- **WORK TO COMPLETE**
Starting at the line that contains "1568x731 pixels. Task: Toggle", transcribe every remaining line of the entries exactly, including the last one.

- **Dataset excerpts**
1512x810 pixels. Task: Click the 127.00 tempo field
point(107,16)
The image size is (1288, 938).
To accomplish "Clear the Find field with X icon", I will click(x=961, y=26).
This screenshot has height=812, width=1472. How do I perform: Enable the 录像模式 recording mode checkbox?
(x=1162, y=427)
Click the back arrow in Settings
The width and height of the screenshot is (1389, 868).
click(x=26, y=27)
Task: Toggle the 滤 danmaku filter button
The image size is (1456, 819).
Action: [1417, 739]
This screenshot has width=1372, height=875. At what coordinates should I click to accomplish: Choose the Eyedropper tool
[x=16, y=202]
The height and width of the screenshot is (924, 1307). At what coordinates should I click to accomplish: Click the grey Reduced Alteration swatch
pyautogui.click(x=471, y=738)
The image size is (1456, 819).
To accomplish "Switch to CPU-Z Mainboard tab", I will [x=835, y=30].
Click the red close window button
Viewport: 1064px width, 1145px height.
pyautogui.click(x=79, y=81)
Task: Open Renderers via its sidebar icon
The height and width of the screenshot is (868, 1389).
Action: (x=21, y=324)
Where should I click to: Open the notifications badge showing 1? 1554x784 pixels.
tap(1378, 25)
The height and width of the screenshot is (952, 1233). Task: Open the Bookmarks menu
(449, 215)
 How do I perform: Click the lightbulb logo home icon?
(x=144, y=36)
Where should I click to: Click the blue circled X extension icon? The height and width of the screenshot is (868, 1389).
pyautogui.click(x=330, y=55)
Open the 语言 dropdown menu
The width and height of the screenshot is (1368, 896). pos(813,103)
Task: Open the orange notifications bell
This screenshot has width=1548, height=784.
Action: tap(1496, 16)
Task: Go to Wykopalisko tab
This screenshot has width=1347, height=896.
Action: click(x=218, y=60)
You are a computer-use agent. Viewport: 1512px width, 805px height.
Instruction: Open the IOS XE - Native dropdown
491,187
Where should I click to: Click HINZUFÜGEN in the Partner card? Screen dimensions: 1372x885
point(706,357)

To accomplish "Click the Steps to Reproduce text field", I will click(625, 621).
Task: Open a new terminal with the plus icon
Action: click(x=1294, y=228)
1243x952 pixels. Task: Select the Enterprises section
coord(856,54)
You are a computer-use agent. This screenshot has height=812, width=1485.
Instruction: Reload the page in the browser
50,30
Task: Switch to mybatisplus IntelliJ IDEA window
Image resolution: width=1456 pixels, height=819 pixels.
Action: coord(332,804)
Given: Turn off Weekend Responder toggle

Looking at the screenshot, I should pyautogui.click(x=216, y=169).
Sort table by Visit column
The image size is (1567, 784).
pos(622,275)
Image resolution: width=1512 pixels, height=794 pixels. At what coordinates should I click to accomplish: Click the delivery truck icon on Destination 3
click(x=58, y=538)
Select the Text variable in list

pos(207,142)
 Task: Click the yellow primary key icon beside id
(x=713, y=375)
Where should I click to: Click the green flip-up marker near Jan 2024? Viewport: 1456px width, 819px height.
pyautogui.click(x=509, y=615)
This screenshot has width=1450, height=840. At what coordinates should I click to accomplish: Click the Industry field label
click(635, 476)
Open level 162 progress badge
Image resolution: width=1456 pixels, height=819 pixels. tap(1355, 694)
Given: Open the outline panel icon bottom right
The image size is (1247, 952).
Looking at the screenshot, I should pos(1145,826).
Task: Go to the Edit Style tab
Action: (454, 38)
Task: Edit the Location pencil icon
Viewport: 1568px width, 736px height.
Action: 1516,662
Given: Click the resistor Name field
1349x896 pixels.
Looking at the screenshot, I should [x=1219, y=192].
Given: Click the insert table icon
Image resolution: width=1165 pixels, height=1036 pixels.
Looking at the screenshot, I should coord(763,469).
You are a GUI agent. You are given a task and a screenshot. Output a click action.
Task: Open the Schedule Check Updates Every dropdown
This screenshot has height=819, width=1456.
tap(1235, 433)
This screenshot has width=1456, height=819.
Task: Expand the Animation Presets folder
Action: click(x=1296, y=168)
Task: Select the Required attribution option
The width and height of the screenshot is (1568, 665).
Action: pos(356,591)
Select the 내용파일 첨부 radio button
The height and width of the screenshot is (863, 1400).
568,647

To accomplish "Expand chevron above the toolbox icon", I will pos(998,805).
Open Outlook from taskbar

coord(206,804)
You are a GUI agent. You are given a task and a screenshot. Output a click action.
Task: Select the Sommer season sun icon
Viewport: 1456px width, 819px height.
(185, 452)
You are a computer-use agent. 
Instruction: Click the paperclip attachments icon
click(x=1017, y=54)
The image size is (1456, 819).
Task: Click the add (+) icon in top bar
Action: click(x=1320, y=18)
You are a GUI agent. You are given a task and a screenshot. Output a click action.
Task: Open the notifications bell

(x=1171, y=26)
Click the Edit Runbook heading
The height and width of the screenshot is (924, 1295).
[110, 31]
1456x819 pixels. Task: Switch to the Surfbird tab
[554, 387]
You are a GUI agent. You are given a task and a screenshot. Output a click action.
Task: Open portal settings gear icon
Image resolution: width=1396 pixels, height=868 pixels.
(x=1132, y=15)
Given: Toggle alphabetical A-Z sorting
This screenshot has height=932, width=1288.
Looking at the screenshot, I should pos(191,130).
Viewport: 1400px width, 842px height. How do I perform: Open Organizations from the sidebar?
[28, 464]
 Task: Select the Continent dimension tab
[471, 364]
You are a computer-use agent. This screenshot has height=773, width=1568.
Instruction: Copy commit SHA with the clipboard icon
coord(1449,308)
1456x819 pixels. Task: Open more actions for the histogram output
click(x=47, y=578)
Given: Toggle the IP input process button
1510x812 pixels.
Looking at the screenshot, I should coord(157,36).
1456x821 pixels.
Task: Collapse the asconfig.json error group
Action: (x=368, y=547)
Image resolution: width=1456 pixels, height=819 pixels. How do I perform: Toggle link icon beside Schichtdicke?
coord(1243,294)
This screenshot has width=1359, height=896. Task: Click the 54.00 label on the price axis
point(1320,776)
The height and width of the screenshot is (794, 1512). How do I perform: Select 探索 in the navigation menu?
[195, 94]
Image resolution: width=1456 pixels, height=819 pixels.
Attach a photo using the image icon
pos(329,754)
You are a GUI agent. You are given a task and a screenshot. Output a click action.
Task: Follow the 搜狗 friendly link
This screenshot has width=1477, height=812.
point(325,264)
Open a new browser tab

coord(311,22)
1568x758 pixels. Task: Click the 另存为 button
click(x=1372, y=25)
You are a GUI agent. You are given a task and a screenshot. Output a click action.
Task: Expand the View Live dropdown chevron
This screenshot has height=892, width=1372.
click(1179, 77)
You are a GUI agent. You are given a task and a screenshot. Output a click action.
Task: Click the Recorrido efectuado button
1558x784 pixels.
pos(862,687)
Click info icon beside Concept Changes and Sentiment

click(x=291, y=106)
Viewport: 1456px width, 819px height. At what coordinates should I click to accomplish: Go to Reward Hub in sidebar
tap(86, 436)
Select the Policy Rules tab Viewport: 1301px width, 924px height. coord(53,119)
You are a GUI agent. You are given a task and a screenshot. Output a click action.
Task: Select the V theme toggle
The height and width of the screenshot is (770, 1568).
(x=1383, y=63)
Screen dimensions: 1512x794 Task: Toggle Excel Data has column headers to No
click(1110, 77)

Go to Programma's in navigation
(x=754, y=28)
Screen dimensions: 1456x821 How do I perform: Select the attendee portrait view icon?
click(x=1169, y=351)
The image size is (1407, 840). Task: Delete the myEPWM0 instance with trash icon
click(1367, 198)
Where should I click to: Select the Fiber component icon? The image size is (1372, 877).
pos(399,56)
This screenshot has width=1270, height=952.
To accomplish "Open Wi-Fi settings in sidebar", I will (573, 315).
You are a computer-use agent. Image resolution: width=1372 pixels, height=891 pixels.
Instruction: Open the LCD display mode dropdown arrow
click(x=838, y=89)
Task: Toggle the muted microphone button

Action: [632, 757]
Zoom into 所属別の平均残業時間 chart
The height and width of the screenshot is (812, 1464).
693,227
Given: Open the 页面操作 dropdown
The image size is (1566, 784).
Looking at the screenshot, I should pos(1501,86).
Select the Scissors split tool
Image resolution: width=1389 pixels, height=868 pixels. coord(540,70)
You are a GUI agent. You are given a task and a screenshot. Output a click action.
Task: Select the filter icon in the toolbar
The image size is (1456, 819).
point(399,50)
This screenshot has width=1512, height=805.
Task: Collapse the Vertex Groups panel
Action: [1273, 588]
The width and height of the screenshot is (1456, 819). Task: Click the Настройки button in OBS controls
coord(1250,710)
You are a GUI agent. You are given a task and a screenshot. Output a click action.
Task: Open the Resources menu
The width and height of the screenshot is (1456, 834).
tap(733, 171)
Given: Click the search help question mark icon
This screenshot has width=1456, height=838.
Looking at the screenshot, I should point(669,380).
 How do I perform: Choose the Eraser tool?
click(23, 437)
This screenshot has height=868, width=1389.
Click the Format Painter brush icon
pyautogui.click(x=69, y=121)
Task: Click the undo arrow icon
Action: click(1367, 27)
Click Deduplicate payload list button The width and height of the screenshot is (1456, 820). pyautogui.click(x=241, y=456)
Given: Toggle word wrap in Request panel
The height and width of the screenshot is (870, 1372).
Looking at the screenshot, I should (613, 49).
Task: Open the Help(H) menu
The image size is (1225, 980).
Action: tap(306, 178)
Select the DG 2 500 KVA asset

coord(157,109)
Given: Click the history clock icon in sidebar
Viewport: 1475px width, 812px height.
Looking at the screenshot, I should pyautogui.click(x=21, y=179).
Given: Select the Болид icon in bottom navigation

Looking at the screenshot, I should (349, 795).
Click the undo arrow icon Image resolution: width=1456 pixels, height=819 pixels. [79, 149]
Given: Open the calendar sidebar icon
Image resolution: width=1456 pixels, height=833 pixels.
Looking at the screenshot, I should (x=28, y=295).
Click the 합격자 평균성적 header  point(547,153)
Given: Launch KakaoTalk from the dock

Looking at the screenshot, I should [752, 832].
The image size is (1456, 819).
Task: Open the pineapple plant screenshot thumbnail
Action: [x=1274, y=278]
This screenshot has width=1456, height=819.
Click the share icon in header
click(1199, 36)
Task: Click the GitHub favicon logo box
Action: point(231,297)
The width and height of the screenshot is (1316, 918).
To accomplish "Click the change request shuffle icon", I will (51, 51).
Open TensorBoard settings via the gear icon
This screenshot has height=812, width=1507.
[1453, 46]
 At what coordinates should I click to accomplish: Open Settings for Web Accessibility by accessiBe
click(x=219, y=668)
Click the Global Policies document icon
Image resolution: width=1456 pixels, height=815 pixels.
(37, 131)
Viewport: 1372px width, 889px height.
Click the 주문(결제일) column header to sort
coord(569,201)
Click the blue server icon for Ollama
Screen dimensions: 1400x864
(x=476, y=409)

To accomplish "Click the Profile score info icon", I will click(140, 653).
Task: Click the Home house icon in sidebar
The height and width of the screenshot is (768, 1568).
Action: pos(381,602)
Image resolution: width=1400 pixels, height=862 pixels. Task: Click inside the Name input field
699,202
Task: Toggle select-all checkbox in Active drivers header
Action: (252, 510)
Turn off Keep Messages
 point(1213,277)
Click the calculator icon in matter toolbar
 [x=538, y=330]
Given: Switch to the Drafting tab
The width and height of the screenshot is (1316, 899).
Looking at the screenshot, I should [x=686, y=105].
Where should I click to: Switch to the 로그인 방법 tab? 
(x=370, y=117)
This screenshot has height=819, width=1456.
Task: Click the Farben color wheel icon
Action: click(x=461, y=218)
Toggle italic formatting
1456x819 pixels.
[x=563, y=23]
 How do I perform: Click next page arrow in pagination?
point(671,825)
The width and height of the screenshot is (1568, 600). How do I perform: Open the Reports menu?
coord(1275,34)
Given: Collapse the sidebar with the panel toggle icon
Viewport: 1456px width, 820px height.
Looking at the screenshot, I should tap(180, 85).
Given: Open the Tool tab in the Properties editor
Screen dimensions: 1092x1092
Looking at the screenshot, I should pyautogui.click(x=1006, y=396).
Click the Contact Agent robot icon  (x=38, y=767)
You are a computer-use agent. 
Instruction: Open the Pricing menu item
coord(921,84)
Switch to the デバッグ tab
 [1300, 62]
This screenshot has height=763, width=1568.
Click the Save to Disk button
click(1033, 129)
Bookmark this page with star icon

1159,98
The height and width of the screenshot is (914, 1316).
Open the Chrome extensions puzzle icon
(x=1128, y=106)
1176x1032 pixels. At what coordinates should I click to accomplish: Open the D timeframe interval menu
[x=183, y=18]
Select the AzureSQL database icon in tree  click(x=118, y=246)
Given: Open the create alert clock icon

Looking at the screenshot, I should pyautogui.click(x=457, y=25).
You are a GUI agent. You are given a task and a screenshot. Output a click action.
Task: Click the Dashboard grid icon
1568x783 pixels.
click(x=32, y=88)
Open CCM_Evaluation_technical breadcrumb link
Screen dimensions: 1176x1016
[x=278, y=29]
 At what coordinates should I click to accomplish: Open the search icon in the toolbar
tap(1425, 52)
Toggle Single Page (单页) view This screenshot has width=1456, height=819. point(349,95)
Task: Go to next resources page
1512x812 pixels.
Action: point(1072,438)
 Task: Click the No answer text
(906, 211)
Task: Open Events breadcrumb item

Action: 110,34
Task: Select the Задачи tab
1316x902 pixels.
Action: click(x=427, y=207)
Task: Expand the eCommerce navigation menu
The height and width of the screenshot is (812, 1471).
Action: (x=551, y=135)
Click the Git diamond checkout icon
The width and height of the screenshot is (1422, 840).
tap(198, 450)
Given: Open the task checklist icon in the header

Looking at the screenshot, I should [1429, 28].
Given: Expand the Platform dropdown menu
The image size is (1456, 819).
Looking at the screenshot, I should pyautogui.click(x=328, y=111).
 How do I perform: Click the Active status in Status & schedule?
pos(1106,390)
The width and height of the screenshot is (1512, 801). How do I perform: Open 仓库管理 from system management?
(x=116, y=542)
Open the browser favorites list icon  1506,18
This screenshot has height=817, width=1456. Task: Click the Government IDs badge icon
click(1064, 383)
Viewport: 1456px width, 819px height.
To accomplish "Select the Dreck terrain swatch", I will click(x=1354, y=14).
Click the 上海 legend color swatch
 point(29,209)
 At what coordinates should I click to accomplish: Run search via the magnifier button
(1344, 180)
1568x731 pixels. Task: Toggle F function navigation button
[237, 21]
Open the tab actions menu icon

- **ANSWER SPACE**
1568x731 pixels. Task: Toggle F function navigation button
[237, 21]
Open the tab actions menu icon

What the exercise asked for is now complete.